Given text:

I think that the abstractions involved in notions of social construction and the ceding of whole areas concerning value, experience and so on to the Right is a disaster.

I’m also sympathetic to the idea of forging a wide-ranging cultural, political and social response to neo-liberalism that people are able to connect with and use to engage the current world.

I think you are right to notice how neo-liberalism and its near universalisation of capitalism has proven to be more radical than any socialist or feminist movement has hitherto managed to be, and that this might give us pause to think about previous assumptions.

(As you point out in your book, the journey of someone like Robert Manne is interesting in this respect. Manne on global warming in the latest Monthly says this: “Both Bush and Howard think they are conservatives. Their behaviour over global warming belies the claim. At the heart of any decent conservatism is the understanding that the most important responsibility of each new generation is to act as the trustee of the spiritual and material world it has inherited, and to ensure that this world is passed on in good order to the next.”)

I’m also suspicious of a socialist utopia that would stop history dead, giving us a world without conflict and contradiction – as if that were possible or even desireable.

But these kinds of points were made as part of the conversation within the Left itself over a long time. I remember, for example, the discussion and debate on socialism and markets as a mechanism of communicating needs, demand etc in the pages of New Left Review quite a few years ago now. I remember Norman Geras raising issues of value and human nature. Raymond Williams wrote on community and rural life. As I’ve already said, socialism is a diverse tradition and movement.

What this exercise asks:
a – Answer these questions from the passage on neo-liberalism and the Left, one line each:
(i) Which two leaders does Robert Manne say "think they are conservatives"?
(ii) In which publication does the writer remember a debate on socialism and markets?
(iii) Who wrote on community and rural life?
b – Summarize the passage on neo-liberalism and the Left in two sentences.

Dataset:
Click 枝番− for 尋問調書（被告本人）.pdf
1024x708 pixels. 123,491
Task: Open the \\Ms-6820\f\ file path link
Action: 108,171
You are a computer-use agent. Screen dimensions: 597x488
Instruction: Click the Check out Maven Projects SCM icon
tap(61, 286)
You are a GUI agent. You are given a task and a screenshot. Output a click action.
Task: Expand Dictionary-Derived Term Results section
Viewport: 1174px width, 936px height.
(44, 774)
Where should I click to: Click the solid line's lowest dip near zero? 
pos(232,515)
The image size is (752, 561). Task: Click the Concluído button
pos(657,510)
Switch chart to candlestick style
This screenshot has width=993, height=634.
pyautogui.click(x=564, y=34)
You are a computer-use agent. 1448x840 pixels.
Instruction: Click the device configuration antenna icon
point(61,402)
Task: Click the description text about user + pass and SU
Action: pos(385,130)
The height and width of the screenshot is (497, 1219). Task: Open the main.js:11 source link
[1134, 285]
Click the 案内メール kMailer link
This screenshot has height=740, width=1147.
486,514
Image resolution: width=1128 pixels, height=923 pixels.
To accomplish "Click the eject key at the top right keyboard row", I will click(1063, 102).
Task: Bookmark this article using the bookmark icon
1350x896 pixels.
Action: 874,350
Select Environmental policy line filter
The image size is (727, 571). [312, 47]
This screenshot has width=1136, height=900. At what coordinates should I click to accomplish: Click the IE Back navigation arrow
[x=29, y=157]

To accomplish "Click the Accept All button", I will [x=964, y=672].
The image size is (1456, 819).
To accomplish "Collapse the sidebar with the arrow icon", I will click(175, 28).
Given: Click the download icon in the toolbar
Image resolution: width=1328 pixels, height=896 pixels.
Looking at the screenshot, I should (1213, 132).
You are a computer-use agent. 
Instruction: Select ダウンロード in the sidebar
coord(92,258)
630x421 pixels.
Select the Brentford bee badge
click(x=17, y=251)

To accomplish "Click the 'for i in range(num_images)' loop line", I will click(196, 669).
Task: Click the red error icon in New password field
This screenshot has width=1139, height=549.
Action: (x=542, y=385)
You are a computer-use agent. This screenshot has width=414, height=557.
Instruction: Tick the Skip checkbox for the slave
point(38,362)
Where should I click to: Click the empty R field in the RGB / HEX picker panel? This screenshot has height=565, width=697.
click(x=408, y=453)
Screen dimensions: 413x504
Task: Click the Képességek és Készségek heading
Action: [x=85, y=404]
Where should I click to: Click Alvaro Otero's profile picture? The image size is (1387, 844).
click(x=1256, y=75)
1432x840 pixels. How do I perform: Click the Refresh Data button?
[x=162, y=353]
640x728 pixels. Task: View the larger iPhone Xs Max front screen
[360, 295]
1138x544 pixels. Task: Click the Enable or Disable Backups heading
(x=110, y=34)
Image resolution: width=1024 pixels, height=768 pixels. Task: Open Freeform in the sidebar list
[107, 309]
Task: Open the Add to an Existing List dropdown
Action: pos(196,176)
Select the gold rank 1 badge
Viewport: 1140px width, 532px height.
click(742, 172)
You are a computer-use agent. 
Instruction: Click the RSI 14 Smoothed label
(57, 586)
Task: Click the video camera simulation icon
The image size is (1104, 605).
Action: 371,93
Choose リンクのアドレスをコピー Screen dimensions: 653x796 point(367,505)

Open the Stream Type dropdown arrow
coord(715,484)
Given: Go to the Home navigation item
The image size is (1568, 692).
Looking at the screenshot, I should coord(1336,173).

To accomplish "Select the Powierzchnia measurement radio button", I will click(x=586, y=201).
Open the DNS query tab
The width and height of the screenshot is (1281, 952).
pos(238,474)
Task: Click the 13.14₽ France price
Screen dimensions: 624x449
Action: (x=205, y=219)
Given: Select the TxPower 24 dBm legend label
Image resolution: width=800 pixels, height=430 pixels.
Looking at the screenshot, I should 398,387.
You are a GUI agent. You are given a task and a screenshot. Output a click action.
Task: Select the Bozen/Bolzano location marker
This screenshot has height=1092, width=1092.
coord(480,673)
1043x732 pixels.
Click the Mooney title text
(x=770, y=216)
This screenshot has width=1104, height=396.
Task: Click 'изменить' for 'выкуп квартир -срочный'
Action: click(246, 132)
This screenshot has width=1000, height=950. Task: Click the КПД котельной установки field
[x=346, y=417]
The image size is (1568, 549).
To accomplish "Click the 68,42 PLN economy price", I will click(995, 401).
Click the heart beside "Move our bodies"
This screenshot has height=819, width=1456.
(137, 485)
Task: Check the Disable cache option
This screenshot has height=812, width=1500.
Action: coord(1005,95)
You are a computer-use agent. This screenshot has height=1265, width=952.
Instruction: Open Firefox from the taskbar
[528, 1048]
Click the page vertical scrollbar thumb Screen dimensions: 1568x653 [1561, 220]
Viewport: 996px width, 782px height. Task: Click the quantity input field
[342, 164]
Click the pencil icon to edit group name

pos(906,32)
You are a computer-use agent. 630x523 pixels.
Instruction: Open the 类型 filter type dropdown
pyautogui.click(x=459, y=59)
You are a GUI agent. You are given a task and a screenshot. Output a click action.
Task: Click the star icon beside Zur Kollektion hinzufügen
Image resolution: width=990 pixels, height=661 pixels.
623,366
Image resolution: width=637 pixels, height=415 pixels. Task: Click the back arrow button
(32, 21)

Answers by item:
a –
(i) Bush and Howard
(ii) New Left Review
(iii) Raymond Williams

b – The writer calls it a disaster to cede value and experience to the Right, favors a broad response to neo-liberalism, agrees that neo-liberalism has been more radical than any socialist or feminist movement, and distrusts a socialist utopia without conflict. Such points have long been argued within the Left itself, in New Left Review and by Norman Geras and Raymond Williams, since socialism is a diverse tradition and movement.